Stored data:
______________________________
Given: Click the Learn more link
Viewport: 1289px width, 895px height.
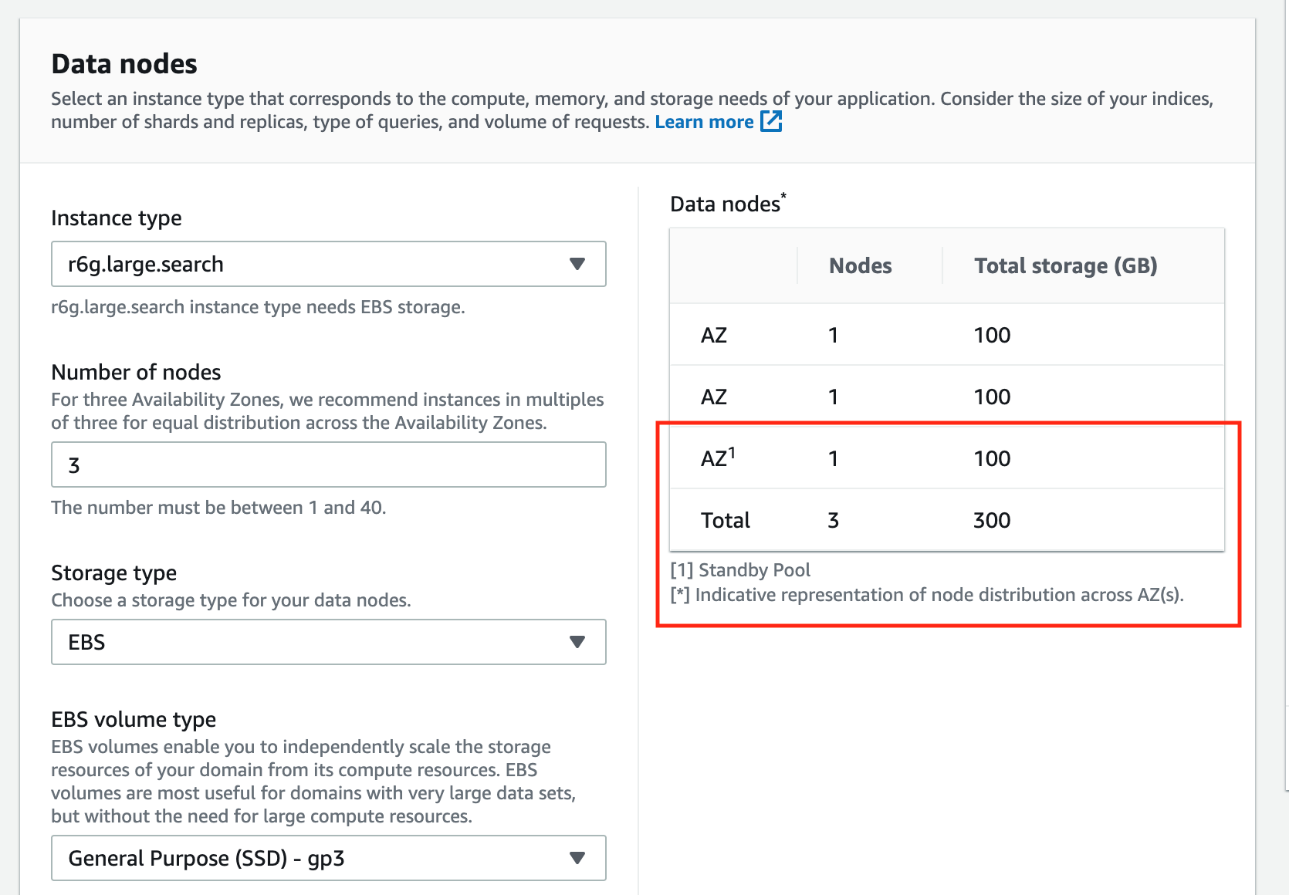Looking at the screenshot, I should 704,122.
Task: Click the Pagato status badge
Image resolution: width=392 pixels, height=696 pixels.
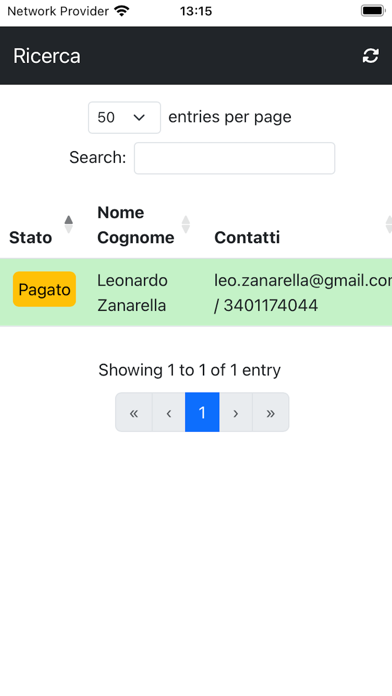Action: pyautogui.click(x=44, y=289)
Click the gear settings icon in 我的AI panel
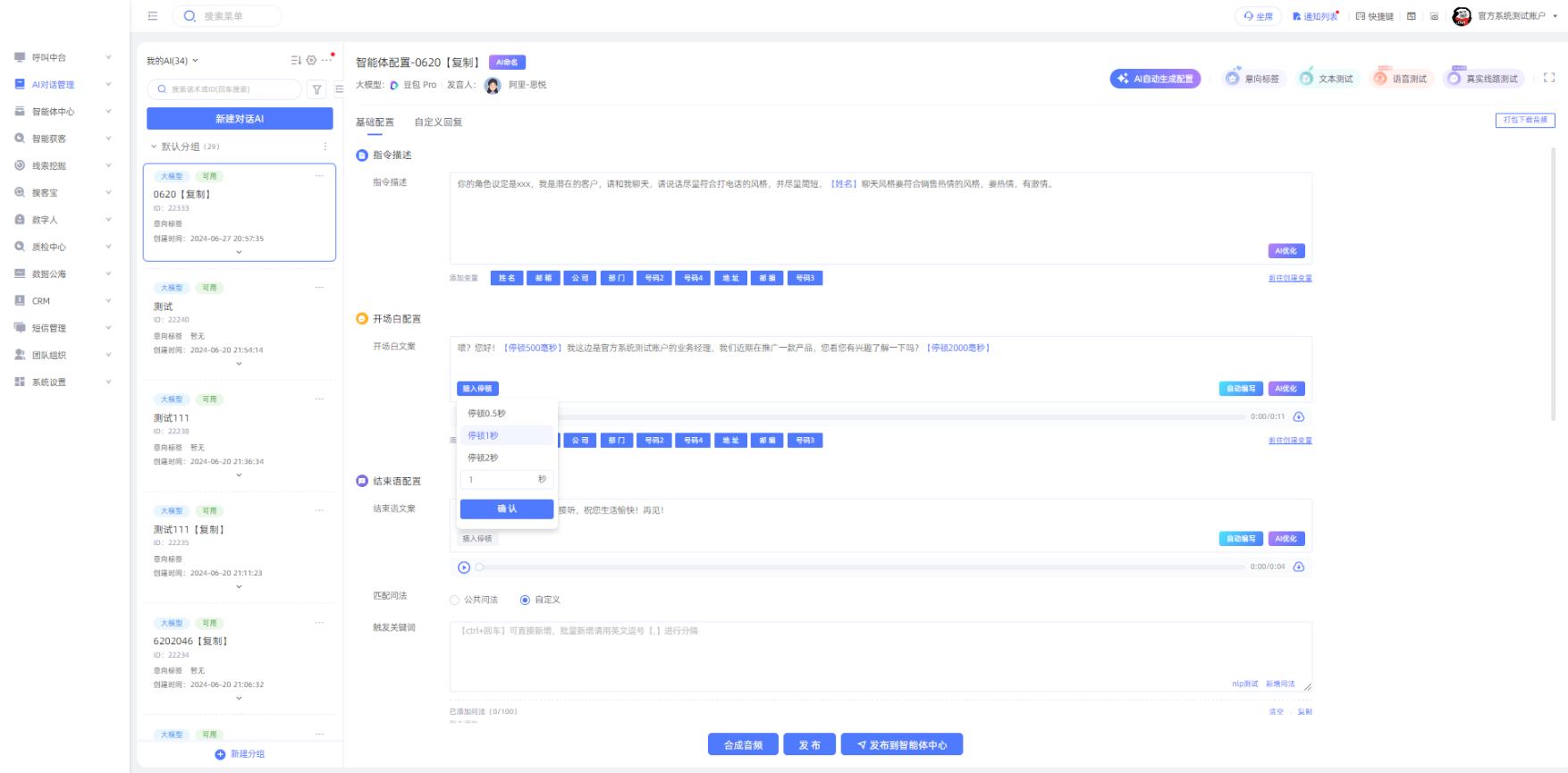 coord(311,61)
______________________________
Problem details =>
Would you write out exactly the lines of the data from the one holding "Image resolution: width=392" to the final line, both included, with pictures left out?

Answer section =>
Image resolution: width=392 pixels, height=696 pixels.
Action: pyautogui.click(x=44, y=289)
Click the gear settings icon in 我的AI panel
 coord(311,61)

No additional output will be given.